== Work instruction ==
What you return should be the entries, unchanged, without their pictures.

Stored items

↓

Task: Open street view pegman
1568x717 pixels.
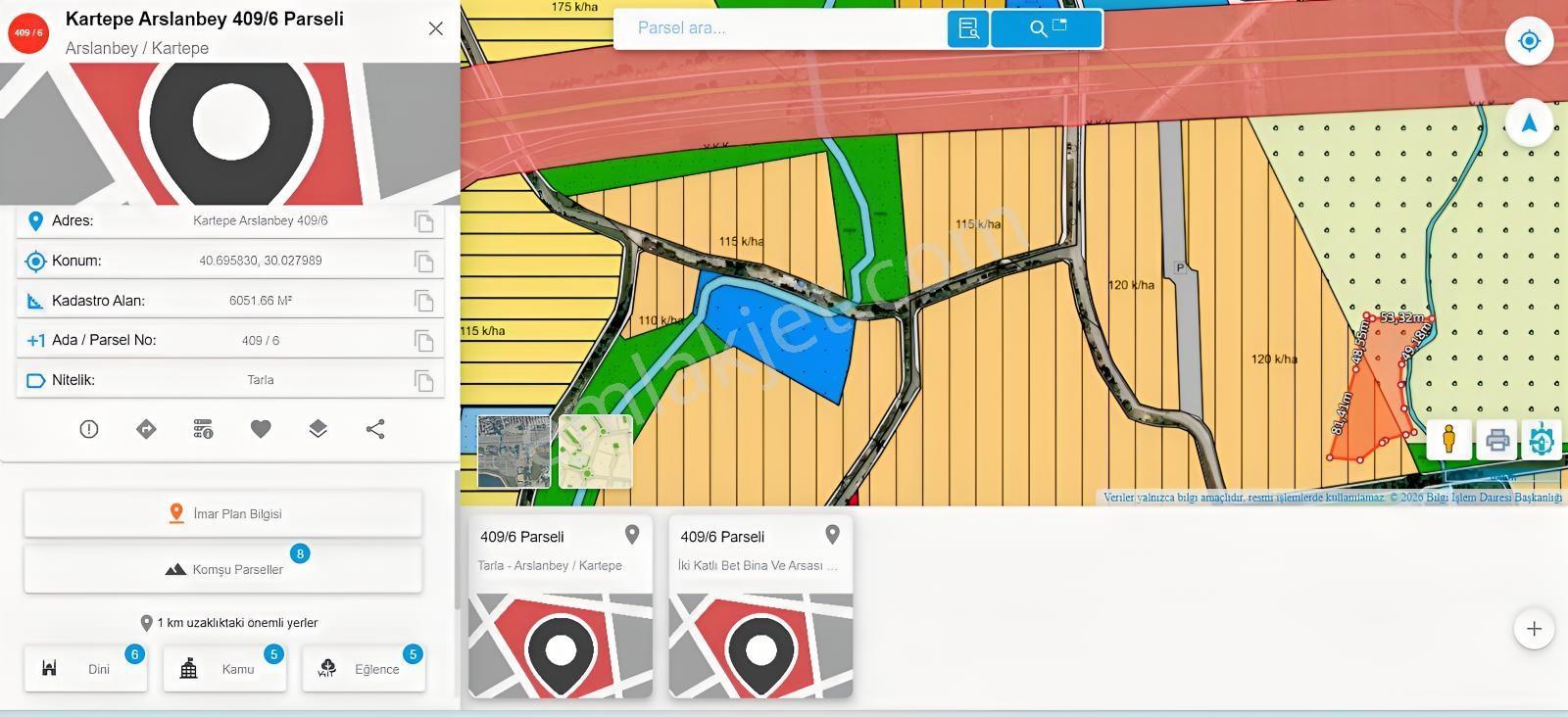Action: coord(1448,439)
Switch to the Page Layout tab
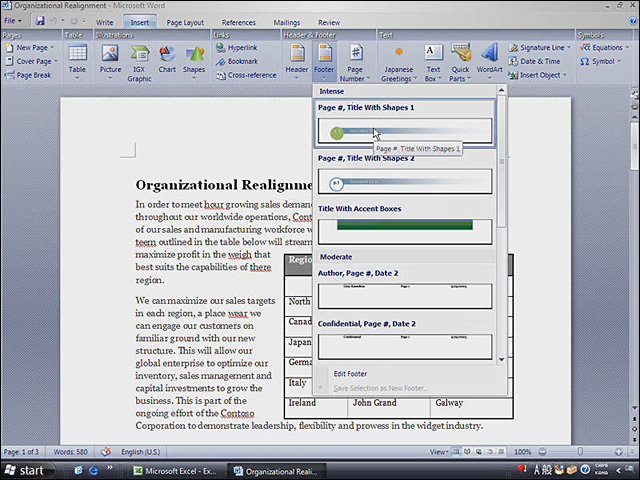The height and width of the screenshot is (480, 640). 185,22
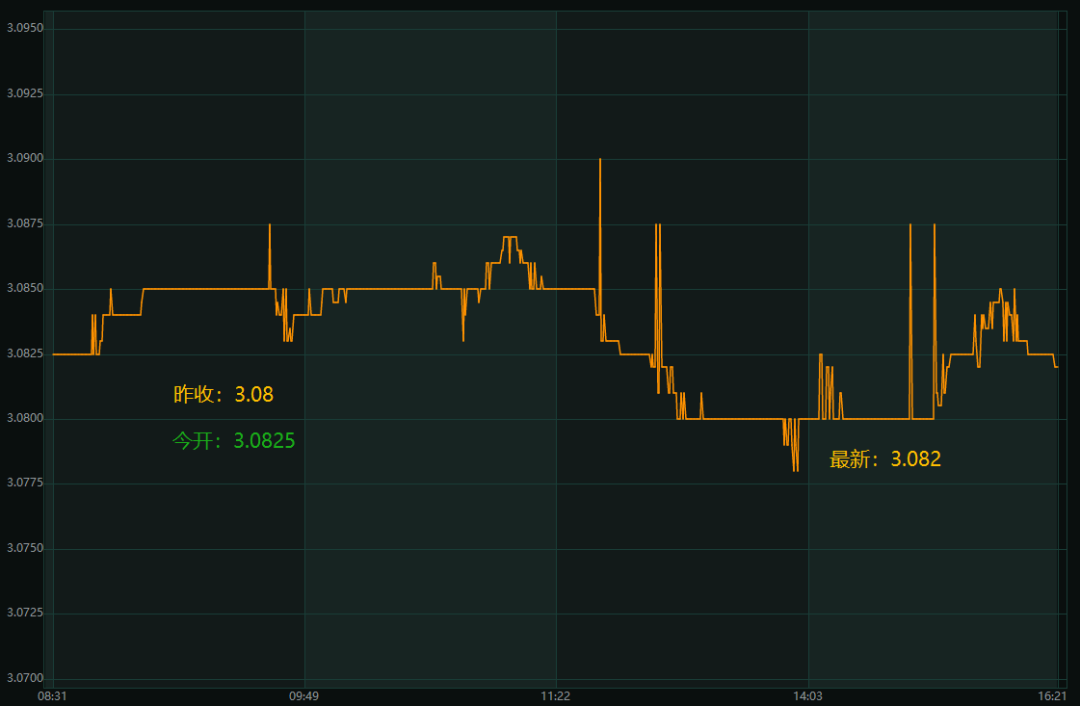Select the 14:03 time axis marker
Image resolution: width=1080 pixels, height=706 pixels.
(x=807, y=696)
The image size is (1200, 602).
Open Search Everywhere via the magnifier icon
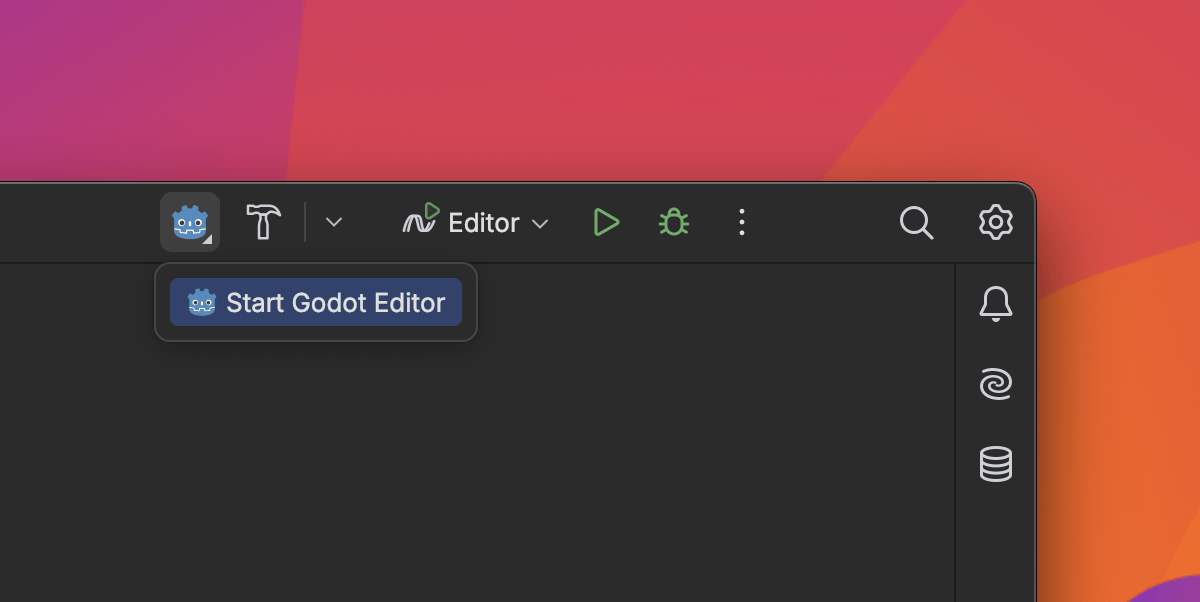click(x=916, y=222)
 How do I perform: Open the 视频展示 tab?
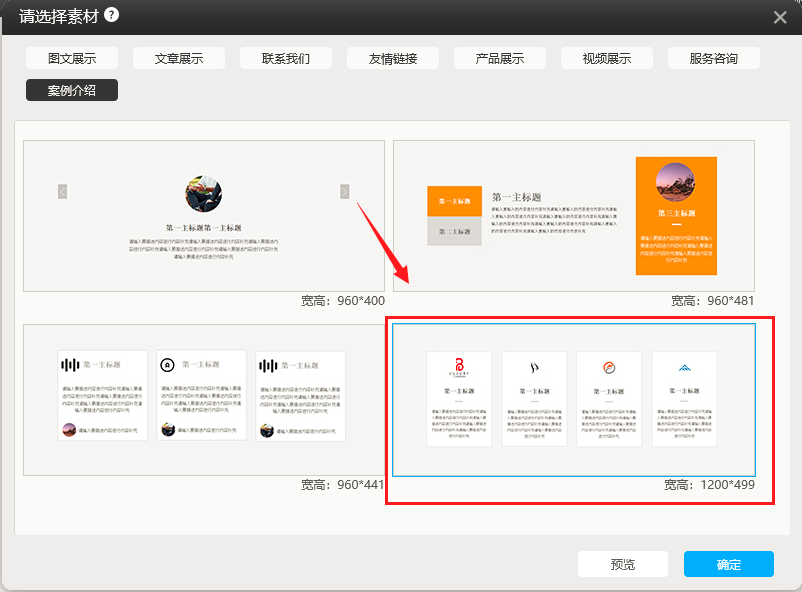[x=607, y=58]
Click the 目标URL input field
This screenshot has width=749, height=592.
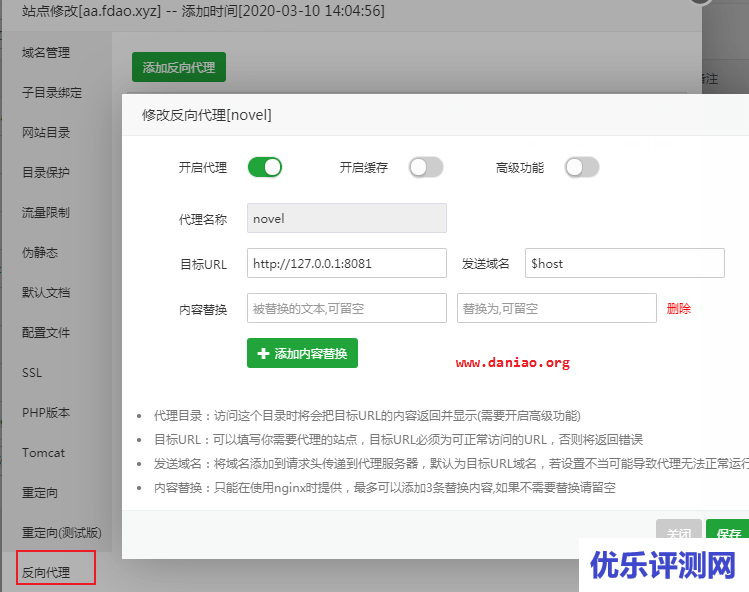[346, 263]
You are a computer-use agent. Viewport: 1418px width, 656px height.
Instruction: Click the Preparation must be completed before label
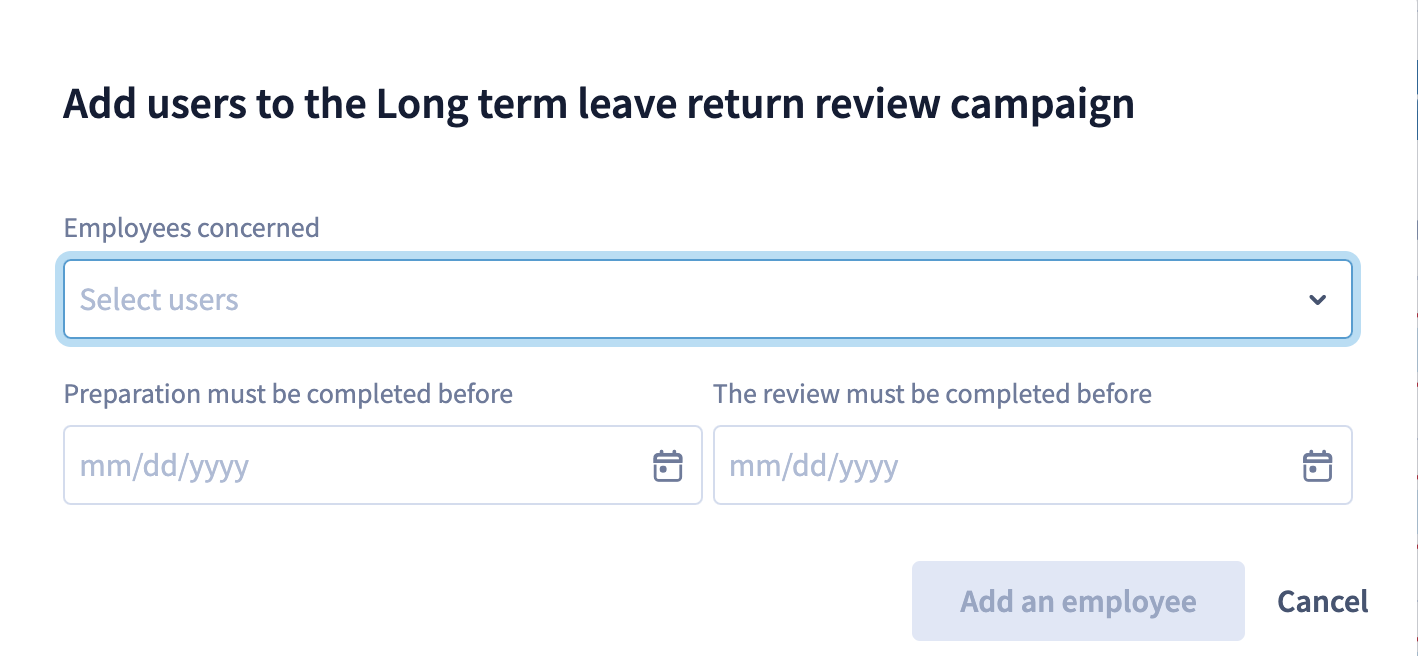(288, 394)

↑

== Solution ==
Task: Open street view pegman
1568x717 pixels.
Action: coord(1448,439)
Switch to the Page Layout tab
The height and width of the screenshot is (480, 640). 185,22
Select the 14:03 time axis marker
Image resolution: width=1080 pixels, height=706 pixels.
(x=807, y=696)
The image size is (1200, 602).
Open Search Everywhere via the magnifier icon
click(x=916, y=222)
 How do I perform: Open the 视频展示 tab?
[x=607, y=58]
Click the 目标URL input field
This screenshot has width=749, height=592.
[346, 263]
You are a computer-use agent. Viewport: 1418px width, 656px height.
Instruction: Click the Preparation must be completed before label
(288, 394)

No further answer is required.